The least sensitive monitor is the precordial or esophageal stethoscope. A "millwheel murmur" indicates a massive air embolism. When a millwheel murmur is heard, cardiovascular collapse is imminent.

A multiorifice central venous catheter should be placed in patients at risk of air embolism. The optimal site for the tip of the catheter is at the SVC-RA junction. If an embolus occurs, air can be aspirated through the catheter before it enters the pulmonary circulation.


Venous air embolism produces several effects. Pulmonary microvascular occlusion results in increased dead space. Bronchoconstriction may result from release of endothelial mediators, complement production, and cytokine release. A large, rapidly-entrained bolus of air can fill the right atrium with air and cause an air lock, which leads to obstruction of the right ventricular outflow tract, decreased venous return, and decreased cardiac output. Myocardial and cerebral ischemia soon follow.

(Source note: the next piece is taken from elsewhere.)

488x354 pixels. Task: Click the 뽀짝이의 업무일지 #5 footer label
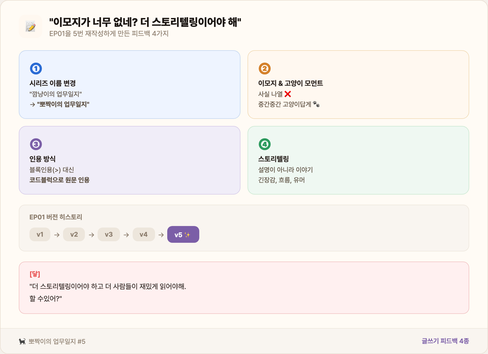click(x=57, y=342)
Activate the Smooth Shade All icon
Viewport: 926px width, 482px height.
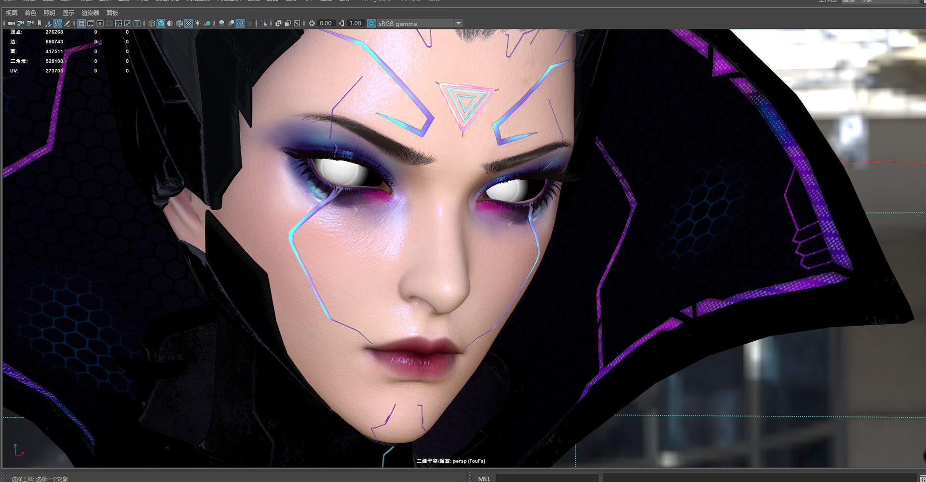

Morbidity and mortality from air embolism are directly related to the size of the embolus and the rate of entry. Doses of air greater than 50 ml (1 ml/kg) cause hypotension and dysrhythmias. 300 ml of air entrained rapidly can be lethal. Bronchoconstriction results in increased airway pressure, and wheezing. Other manifestations of air embolism include hypoxemia, hypercapnia and decreased ETCO2 (due to increased functional dead space). Hypotension, cardiac dysrhythmias, and cardiovascular collapse occur as air entrainment continues.


Treatment of air embolism is largely supportive. The surgeon should be informed as soon as the diagnosis is made. N2O diffuses into air bubbles faster than nitrogen can diffuse out, and increases the size of the bubble. If N2O is used, it should be discontinued when an air embolism occurs. FiO2 should be increased to 1.0. The surgeon should flood the surgical field with fluids while open veins are cauterized or exposed bone is waxed. If significant amounts of air have entered the circulation, the jugular veins should be manually occluded. This will prevent additional air from being entrained while the surgeons obtain hemostasis. The blood pressure should be supported with fluid and vasopressors.

If possible, the operative site should be positioned below the level of the heart. This can be done by tilting the table into the Trendelenberg position. This will increase venous pressure at the operative site and reduce air entrainment. If a large volume of air has been entrained, and surgical conditions permit (i.e., the head is not in pins), positioning the patient in the left lateral decubitus position will help to keep air in the right atrium from entering the ventricle. The right atrial catheter should be aspirated until no more air can be obtained.

If the air embolism is treated promptly and the ETCO2 and pulmonary artery pressures (if monitored) return to normal, then N2O can be carefully reintroduced while monitoring the doppler, ETCO2 and PAP.


Preventive strategies include elevating the head only as much as necessary to obtain adequate exposure. The patient should be hydrated to increase CVP, which decreases the risk of embolism, and to increase LAP, which minimizes the risk of paradoxical embolism to the left side of the circulation. The surgeons should be meticulous about cauterizing and tying blood vessels and applying bone wax.

The use of PEEP during surgery is controversial. Although small amounts of PEEP (5 - 10 cm H20) may reduce the risk of air entrainment, sudden loss of PEEP with air in the right side of the heart (as may happen if the endotracheal tube is disconnected from the anesthesia circuit) may result in a paradoxical air embolus.